● **Goal**
Reproduce verbatim the lines from the one containing "Switch to the All" through the one containing "Action: (424, 483)", inclusive, and nothing else from the records.

● **Records shown**
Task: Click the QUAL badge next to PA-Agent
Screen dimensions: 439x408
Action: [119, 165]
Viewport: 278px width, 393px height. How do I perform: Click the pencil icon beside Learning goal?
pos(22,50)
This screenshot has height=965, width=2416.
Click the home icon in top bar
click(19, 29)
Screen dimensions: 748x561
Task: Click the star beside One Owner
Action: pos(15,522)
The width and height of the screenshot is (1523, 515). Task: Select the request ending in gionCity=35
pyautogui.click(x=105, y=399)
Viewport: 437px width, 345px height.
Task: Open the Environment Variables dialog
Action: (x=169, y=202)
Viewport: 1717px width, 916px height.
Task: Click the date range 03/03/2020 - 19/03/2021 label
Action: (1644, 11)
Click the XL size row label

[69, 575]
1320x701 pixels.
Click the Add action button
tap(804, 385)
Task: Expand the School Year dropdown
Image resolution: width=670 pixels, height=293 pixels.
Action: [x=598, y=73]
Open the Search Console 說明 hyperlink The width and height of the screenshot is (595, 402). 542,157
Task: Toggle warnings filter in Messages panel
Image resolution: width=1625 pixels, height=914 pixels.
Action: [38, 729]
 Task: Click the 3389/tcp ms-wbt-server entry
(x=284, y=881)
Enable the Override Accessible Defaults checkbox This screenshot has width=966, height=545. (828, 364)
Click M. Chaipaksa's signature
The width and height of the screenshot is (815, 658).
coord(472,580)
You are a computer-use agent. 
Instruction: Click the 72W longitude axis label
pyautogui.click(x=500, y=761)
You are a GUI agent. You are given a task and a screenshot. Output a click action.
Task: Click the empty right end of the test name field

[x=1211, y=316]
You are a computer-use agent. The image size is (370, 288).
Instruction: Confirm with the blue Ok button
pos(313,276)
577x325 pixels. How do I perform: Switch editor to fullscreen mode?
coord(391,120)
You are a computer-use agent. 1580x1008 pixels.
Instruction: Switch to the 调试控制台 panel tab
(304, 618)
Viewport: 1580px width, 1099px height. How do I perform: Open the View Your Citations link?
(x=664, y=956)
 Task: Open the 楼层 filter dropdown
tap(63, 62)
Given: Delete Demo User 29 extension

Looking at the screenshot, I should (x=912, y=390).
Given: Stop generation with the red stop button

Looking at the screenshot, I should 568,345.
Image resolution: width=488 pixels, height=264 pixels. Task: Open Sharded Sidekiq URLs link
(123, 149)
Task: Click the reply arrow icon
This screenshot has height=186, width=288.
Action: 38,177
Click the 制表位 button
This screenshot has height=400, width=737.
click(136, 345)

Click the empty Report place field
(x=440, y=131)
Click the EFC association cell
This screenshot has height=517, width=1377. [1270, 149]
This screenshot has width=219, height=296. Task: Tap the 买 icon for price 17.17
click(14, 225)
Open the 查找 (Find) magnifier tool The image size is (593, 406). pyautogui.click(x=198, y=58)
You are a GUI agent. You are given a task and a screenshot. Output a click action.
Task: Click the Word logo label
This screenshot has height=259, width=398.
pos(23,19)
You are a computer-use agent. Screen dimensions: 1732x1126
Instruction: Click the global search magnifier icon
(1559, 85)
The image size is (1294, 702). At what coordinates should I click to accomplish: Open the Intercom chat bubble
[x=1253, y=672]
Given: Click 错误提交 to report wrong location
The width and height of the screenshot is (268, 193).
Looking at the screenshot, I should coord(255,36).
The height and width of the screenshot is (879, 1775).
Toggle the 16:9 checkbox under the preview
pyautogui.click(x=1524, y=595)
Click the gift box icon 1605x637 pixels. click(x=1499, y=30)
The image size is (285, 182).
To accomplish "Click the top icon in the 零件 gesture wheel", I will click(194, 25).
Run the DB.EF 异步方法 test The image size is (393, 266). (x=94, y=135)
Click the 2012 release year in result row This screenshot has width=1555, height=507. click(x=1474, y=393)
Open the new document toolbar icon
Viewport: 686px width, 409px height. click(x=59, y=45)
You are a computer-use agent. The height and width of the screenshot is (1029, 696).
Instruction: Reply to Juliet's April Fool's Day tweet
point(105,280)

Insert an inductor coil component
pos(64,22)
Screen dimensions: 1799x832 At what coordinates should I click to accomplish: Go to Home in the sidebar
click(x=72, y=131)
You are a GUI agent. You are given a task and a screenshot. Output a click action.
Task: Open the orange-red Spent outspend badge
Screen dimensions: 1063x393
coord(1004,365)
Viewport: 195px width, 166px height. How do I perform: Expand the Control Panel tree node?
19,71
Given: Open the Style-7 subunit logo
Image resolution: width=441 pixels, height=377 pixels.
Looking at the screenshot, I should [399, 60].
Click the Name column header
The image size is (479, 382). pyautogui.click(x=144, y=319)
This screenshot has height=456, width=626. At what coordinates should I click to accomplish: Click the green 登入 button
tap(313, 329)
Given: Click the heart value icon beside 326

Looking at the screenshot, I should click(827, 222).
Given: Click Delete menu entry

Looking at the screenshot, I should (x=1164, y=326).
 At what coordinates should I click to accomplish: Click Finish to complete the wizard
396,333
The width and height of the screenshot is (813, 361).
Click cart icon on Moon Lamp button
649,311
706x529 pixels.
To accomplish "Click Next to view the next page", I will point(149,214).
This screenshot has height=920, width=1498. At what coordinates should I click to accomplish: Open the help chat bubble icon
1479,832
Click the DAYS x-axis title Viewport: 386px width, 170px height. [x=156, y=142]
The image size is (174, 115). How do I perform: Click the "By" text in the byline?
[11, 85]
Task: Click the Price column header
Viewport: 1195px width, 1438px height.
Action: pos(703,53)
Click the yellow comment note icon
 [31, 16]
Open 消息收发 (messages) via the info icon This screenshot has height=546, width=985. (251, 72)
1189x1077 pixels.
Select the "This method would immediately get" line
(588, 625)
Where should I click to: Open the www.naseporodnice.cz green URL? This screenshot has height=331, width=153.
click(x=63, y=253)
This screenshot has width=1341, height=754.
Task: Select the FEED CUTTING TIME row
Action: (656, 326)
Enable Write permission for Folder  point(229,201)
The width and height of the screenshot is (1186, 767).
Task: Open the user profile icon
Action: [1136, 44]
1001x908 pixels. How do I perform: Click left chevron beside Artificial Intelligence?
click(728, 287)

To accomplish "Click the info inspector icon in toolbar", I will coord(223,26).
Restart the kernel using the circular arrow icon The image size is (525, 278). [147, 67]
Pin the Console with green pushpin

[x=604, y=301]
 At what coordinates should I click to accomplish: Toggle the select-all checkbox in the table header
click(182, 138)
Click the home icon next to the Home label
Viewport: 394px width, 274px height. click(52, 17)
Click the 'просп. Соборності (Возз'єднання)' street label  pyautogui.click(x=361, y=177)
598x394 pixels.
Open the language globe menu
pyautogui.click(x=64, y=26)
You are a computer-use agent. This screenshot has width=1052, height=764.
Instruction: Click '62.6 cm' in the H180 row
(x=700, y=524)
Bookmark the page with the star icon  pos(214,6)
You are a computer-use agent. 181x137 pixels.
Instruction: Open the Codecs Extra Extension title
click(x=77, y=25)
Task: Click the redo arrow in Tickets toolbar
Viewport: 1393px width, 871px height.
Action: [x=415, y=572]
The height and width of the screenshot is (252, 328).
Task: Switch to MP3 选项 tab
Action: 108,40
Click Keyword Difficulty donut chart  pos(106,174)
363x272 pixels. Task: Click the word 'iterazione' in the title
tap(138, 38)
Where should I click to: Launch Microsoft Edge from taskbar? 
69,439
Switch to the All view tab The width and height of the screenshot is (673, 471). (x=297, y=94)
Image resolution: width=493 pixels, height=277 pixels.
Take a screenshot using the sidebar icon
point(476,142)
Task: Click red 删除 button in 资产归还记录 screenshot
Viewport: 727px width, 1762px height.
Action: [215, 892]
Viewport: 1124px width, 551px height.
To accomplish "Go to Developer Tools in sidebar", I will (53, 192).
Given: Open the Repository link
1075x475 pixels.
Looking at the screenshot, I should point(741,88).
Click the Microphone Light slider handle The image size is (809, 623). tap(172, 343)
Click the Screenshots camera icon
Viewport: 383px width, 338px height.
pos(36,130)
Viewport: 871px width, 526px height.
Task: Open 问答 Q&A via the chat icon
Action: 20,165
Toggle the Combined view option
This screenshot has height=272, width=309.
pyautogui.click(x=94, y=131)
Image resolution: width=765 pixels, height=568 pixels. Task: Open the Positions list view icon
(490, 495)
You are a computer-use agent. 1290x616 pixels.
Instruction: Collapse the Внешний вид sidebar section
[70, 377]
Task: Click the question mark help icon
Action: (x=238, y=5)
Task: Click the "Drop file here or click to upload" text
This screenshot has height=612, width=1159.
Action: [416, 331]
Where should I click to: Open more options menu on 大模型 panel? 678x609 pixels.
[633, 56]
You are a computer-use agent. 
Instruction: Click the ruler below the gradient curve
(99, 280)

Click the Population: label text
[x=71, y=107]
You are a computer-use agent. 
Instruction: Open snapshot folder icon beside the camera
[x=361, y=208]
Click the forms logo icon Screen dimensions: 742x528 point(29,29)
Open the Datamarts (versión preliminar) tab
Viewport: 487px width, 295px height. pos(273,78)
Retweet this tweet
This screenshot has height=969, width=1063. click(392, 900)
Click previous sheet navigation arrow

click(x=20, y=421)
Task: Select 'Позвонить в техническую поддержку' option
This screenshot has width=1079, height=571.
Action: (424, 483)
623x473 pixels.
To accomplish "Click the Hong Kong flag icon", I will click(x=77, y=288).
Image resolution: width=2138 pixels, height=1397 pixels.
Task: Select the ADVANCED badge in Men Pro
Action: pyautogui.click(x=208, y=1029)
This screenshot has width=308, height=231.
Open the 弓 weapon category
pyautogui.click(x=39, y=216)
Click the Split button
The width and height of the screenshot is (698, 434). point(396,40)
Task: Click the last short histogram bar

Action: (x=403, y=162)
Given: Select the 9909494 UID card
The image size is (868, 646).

● **Result of this task**
Switch to the All view tab The width and height of the screenshot is (673, 471). (x=297, y=94)
Image resolution: width=493 pixels, height=277 pixels.
Take a screenshot using the sidebar icon
point(476,142)
Task: Click red 删除 button in 资产归还记录 screenshot
Viewport: 727px width, 1762px height.
Action: [215, 892]
Viewport: 1124px width, 551px height.
To accomplish "Go to Developer Tools in sidebar", I will (53, 192).
Given: Open the Repository link
1075x475 pixels.
Looking at the screenshot, I should point(741,88).
Click the Microphone Light slider handle The image size is (809, 623). tap(172, 343)
Click the Screenshots camera icon
Viewport: 383px width, 338px height.
pos(36,130)
Viewport: 871px width, 526px height.
Task: Open 问答 Q&A via the chat icon
Action: 20,165
Toggle the Combined view option
This screenshot has height=272, width=309.
pyautogui.click(x=94, y=131)
Image resolution: width=765 pixels, height=568 pixels. Task: Open the Positions list view icon
(490, 495)
You are a computer-use agent. 1290x616 pixels.
Instruction: Collapse the Внешний вид sidebar section
[70, 377]
Task: Click the question mark help icon
Action: (x=238, y=5)
Task: Click the "Drop file here or click to upload" text
This screenshot has height=612, width=1159.
Action: [416, 331]
Where should I click to: Open more options menu on 大模型 panel? 678x609 pixels.
[633, 56]
You are a computer-use agent. 
Instruction: Click the ruler below the gradient curve
(99, 280)

Click the Population: label text
[x=71, y=107]
You are a computer-use agent. 
Instruction: Open snapshot folder icon beside the camera
[x=361, y=208]
Click the forms logo icon Screen dimensions: 742x528 point(29,29)
Open the Datamarts (versión preliminar) tab
Viewport: 487px width, 295px height. pos(273,78)
Retweet this tweet
This screenshot has height=969, width=1063. click(392, 900)
Click previous sheet navigation arrow

click(x=20, y=421)
Task: Select 'Позвонить в техническую поддержку' option
This screenshot has width=1079, height=571.
Action: (424, 483)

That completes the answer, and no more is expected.